**To do:** The answer should consist of all the records, copied exactly.

Stored data:
>>>>
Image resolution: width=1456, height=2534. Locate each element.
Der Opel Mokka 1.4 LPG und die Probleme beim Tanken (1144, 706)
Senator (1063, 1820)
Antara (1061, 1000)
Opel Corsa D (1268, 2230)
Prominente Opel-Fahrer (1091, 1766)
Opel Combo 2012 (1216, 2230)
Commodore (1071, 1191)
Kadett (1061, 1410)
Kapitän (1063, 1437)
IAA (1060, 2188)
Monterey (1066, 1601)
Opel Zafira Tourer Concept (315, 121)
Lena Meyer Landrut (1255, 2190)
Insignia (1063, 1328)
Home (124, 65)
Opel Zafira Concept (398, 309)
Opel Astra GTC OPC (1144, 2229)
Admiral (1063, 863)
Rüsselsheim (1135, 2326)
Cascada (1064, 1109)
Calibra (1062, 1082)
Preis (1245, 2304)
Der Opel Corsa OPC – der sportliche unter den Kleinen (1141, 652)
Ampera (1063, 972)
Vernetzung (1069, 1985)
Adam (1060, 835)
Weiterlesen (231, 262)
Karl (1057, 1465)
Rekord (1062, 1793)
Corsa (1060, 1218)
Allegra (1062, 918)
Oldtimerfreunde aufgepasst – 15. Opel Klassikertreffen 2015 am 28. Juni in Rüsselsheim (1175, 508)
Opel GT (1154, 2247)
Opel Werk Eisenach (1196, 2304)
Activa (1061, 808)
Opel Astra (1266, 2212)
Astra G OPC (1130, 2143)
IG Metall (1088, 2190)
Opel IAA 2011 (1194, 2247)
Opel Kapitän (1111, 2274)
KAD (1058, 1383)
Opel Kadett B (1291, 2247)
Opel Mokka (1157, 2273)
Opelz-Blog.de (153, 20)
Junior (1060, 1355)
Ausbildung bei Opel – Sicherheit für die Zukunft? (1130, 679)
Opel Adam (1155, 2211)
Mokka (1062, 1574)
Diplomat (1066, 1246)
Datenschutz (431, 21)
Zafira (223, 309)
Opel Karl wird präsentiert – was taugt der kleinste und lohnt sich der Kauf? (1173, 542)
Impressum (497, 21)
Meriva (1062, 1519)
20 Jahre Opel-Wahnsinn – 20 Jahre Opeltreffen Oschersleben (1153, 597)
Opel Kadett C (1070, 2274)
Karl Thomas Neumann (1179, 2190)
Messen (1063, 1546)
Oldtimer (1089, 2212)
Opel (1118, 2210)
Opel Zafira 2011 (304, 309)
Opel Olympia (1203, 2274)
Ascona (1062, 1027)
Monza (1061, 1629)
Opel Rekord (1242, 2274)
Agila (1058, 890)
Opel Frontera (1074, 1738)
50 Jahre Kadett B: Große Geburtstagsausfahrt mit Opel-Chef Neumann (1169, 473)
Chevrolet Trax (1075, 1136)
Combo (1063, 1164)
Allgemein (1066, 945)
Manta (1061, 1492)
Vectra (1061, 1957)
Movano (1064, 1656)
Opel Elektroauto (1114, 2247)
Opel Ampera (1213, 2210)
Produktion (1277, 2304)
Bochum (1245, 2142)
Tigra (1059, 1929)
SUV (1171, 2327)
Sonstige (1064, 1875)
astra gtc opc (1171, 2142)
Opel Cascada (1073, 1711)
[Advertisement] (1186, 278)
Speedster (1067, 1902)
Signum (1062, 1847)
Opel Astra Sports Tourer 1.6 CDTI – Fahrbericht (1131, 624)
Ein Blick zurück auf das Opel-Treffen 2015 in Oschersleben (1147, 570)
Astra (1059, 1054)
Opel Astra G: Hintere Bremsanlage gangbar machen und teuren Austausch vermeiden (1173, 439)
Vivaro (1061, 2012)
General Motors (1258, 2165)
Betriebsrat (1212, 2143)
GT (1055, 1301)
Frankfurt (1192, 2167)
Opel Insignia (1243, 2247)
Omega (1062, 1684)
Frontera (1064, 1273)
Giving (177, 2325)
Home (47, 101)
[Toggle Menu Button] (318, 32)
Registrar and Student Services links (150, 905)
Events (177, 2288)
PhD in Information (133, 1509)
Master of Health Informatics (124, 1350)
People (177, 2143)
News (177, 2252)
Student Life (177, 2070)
<<<<
**Reply to the task:**
Image resolution: width=1456, height=2534. Locate each element.
Der Opel Mokka 1.4 LPG und die Probleme beim Tanken (1144, 706)
Senator (1063, 1820)
Antara (1061, 1000)
Opel Corsa D (1268, 2230)
Prominente Opel-Fahrer (1091, 1766)
Opel Combo 2012 (1216, 2230)
Commodore (1071, 1191)
Kadett (1061, 1410)
Kapitän (1063, 1437)
IAA (1060, 2188)
Monterey (1066, 1601)
Opel Zafira Tourer Concept (315, 121)
Lena Meyer Landrut (1255, 2190)
Insignia (1063, 1328)
Home (124, 65)
Opel Zafira Concept (398, 309)
Opel Astra GTC OPC (1144, 2229)
Admiral (1063, 863)
Rüsselsheim (1135, 2326)
Cascada (1064, 1109)
Calibra (1062, 1082)
Preis (1245, 2304)
Der Opel Corsa OPC – der sportliche unter den Kleinen (1141, 652)
Ampera (1063, 972)
Vernetzung (1069, 1985)
Adam (1060, 835)
Weiterlesen (231, 262)
Karl (1057, 1465)
Rekord (1062, 1793)
Corsa (1060, 1218)
Allegra (1062, 918)
Oldtimerfreunde aufgepasst – 15. Opel Klassikertreffen 2015 am 28. Juni in Rüsselsheim (1175, 508)
Opel GT (1154, 2247)
Opel Werk Eisenach (1196, 2304)
Activa (1061, 808)
Opel Astra (1266, 2212)
Astra G OPC (1130, 2143)
IG Metall (1088, 2190)
Opel IAA 2011 (1194, 2247)
Opel Kapitän (1111, 2274)
KAD (1058, 1383)
Opel Kadett B (1291, 2247)
Opel Mokka (1157, 2273)
Opelz-Blog.de (153, 20)
Junior (1060, 1355)
Ausbildung bei Opel – Sicherheit für die Zukunft? (1130, 679)
Opel Adam (1155, 2211)
Mokka (1062, 1574)
Diplomat (1066, 1246)
Datenschutz (431, 21)
Zafira (223, 309)
Opel Karl wird präsentiert – was taugt der kleinste und lohnt sich der Kauf? (1173, 542)
Impressum (497, 21)
Meriva (1062, 1519)
20 Jahre Opel-Wahnsinn – 20 Jahre Opeltreffen Oschersleben (1153, 597)
Opel Kadett C (1070, 2274)
Karl Thomas Neumann (1179, 2190)
Messen (1063, 1546)
Oldtimer (1089, 2212)
Opel (1118, 2210)
Opel Zafira 2011 (304, 309)
Opel Olympia (1203, 2274)
Ascona (1062, 1027)
Monza (1061, 1629)
Opel Rekord (1242, 2274)
Agila (1058, 890)
Opel Frontera (1074, 1738)
50 Jahre Kadett B: Große Geburtstagsausfahrt mit Opel-Chef Neumann (1169, 473)
Chevrolet Trax (1075, 1136)
Combo (1063, 1164)
Allgemein (1066, 945)
Manta (1061, 1492)
Vectra (1061, 1957)
Movano (1064, 1656)
Opel Elektroauto (1114, 2247)
Opel Ampera (1213, 2210)
Produktion (1277, 2304)
Bochum (1245, 2142)
Tigra (1059, 1929)
SUV (1171, 2327)
Sonstige (1064, 1875)
astra gtc opc (1171, 2142)
Opel Cascada (1073, 1711)
[Advertisement] (1186, 278)
Speedster (1067, 1902)
Signum (1062, 1847)
Opel Astra Sports Tourer 1.6 CDTI – Fahrbericht (1131, 624)
Ein Blick zurück auf das Opel-Treffen 2015 in Oschersleben (1147, 570)
Astra (1059, 1054)
Opel Astra G: Hintere Bremsanlage gangbar machen und teuren Austausch vermeiden (1173, 439)
Vivaro (1061, 2012)
General Motors (1258, 2165)
Betriebsrat (1212, 2143)
GT (1055, 1301)
Frankfurt (1192, 2167)
Opel Insignia (1243, 2247)
Omega (1062, 1684)
Frontera (1064, 1273)
Giving (177, 2325)
Home (47, 101)
[Toggle Menu Button] (318, 32)
Registrar and Student Services links (150, 905)
Events (177, 2288)
PhD in Information (133, 1509)
Master of Health Informatics (124, 1350)
People (177, 2143)
News (177, 2252)
Student Life (177, 2070)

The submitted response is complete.